Due to the global reach of the experiment, our dataset contains videos in a number of different languages and we wanted to make sure that our similarity model worked across different languages. In fact, we used the gcld3 model to automatically detect video language from the description, and we found 102 different languages! To allow for classification across languages, we sought out research assistants with varied language skills, although we also allowed them to classify pairs in languages they didn’t understand by using translation tools or in cases where language understanding was not necessary to make a classification.

Screenshot of two YouTube videos titled Your YouTube Regret and A similar Video. In each video there is a person with a VR headset on. There is a screenshot above the two video images with text saying acceptable recommendation, unsure, bad recommendation

General modeling approach

Next, we use this labeled data to train a model that will be able to predict whether two YouTube videos are similar or not. Thus the input for the model is a set of two videos and the output is a single binary value indicating whether the videos are similar or not. However, we allow our model to express uncertainty, and as a result it actually outputs a similarity probability.
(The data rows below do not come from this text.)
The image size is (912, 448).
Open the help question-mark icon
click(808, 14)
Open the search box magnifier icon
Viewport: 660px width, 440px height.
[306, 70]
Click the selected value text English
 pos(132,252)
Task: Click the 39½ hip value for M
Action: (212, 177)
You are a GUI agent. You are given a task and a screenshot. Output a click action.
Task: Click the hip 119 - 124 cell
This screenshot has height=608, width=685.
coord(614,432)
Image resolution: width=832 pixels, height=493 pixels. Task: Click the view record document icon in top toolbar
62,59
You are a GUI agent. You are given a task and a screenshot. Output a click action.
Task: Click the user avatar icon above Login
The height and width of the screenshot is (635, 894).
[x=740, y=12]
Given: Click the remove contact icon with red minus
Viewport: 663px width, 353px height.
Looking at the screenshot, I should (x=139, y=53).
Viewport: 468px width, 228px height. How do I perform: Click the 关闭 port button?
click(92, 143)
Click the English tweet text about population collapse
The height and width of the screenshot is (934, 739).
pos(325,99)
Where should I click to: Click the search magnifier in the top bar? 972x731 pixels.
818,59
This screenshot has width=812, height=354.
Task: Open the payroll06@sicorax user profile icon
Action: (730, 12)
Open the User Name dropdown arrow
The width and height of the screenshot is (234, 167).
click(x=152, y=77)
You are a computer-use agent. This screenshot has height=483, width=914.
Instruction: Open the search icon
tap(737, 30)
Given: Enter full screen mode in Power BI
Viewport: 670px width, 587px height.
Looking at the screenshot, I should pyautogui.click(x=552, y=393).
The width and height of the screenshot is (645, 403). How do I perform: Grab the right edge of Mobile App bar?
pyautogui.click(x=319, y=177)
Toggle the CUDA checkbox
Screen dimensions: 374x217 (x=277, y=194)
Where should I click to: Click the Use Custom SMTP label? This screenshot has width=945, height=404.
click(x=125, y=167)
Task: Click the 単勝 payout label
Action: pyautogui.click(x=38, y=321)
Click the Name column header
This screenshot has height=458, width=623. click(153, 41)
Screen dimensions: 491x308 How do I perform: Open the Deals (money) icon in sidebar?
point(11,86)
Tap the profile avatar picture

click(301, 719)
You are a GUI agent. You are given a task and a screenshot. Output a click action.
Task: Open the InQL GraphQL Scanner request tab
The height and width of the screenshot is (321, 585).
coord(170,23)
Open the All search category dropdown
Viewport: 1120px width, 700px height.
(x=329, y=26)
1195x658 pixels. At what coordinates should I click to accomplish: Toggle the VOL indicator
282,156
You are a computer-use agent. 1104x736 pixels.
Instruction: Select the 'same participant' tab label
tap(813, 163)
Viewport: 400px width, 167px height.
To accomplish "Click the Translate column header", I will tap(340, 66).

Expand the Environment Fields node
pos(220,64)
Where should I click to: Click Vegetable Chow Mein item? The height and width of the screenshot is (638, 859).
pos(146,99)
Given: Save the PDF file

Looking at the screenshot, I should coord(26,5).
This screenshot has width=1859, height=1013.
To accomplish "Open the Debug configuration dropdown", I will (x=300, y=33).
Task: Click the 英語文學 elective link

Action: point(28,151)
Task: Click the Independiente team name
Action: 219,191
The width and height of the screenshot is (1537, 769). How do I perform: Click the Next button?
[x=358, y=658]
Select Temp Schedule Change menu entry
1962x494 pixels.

If it outputs close to 1, it is very confident that the videos are similar
If it outputs close to 0, it is very confident that the videos are not similar
If it outputs close to 0.5, it is uncertain

We mention that the input of the model is a set of two videos. It is certainly possible to build a model that runs directly on the full audio and video tracks, but such models are extremely computationally intensive. The computational resources required as well as the time from data scientists and data engineers would be expensive, not to mention carbon emissions concern.

In many cases, a simpler approach can be adequate. We started with a simpler model, which turned out to be extremely effective. It is very unlikely that a more complex model would significantly improve on the model we used.

In our model, we represented each video as a set of elements we extract:

The video title
The video channel
The video description
The video transcript (as provided by the content creator, or auto-generated by YouTube)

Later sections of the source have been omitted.